[Provided text]
☆ ☆ ☆ ☆ ☆

We all know that the publishing world has seen better days, but did RS really have to sell out completely in order to survive? Nobody wants to bad mouth their childhood hero, but RS: you are on notice. It’s impossible to maintain respect for you when the Jonas Brothers reside on your cover two times in less than a year. Mr. Wenner, you can’t simultaneously wear the golden crown of rock integrity while catering to the lowest common denominator – or as Jack White so elegantly puts it, “you can’t be a pimp and a prostitute too”.
Don’t get us wrong – RS still shows signs of greatness in reporting. We are just struggling to pinpoint the moment when RS forgot its homegrown roots, and decided to use its power to promote dribble rather than championing all the great new music out there. So it’s with a heavy heart that we count down 15 covers that truly offended us as writers, music fans, and human beings in general. You made us do this!
Black Eyed Peas (April 29, 2010) :
Recently RS published an issue entitled ‘The State of Rock: 40 Reasons to Get Excited About Music’. It was actually a good read, mentioning how The Strokes are recording new material, how vinyl sales are steadily increasing, and how the sound quality of live shows has exponentially improved over the past decade. However, the #1 reason on their list was The Black Eyed Peas. In what cruel world is MGMT ranked #17 while Fergie takes top honors? What?

☆ ☆ ☆ ☆ ☆

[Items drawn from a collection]
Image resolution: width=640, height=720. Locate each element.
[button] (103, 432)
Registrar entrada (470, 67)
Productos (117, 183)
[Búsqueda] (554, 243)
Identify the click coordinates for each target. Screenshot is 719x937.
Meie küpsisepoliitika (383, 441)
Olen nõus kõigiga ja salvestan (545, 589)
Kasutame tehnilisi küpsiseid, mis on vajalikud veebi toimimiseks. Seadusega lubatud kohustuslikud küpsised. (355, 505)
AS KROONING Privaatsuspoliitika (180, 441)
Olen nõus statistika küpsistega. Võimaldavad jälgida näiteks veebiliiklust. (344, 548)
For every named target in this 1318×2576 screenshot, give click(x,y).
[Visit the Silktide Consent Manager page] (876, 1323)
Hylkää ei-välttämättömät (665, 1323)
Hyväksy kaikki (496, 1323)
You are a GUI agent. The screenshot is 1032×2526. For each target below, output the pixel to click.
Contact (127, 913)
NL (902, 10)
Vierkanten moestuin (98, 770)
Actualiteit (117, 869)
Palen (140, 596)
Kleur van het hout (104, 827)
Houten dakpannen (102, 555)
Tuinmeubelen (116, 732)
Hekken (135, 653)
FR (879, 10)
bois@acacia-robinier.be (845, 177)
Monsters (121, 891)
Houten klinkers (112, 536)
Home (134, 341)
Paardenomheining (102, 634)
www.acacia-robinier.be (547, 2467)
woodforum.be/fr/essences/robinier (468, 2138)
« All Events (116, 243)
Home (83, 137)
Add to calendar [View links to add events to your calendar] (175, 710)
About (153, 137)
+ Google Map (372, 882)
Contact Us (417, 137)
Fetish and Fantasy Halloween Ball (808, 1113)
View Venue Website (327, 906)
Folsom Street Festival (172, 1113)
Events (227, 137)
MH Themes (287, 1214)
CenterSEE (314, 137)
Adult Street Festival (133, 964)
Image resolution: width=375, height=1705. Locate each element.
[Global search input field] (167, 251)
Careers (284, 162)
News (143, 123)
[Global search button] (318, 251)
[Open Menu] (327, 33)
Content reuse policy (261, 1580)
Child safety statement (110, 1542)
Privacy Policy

☆ ☆ ☆ ☆ ☆

[Set of tasks]
1. According to the critique of RS covers, what took the #1 spot on the magazine's list of 40 reasons to get excited about music?
2. Continue the critique of RS covers from the point where it stops.
The items have nothing to do with what comes next.

[Answers per task]
1. The Black Eyed Peas.

2.
The Hills (April 29, 2008):
Should the cast of this ‘reality’ show be front-page material for a publication built on the very foundation of rock n roll revolutions? Are these people redeeming enough to join the company of John & Yoko, Clapton, or The Clash? Does anything ever happen on this show? Honestly, the best character on The Hills is Spencer ‘The Crystals Will Heal Me’ Pratt, and he didn’t even make the cover!
Kanye West (February 9, 2006):
We aren’t trying to knock Kanye’s music here, but what’s more troubling is how he was portrayed on the cover: bloodied by a crown of thorns. Ya know, like that guy Jesus. Just ask the writers of South Park – Kanye West isn’t the Messiah – he’s just an egomaniac with an appetite for fish sticks. We will leave you pondering what exactly RS was thinking, and what Hunter Thompson, were he alive today, might make of ‘The Passion of Kanye West’.
Good Charlotte (May 1, 2003):
Let’s be serious – Good Charlotte is NOT rock n roll. One does not become badass from tattoos and pink leopard hair alone, and a band of twenty-somethings who sing pop songs about high school problems is just as synthetic as an episode of 90210. What would that kid from Almost Famous have to write about a manufactured band like Good Charlotte? The answer is nothing, because they are not newsworthy.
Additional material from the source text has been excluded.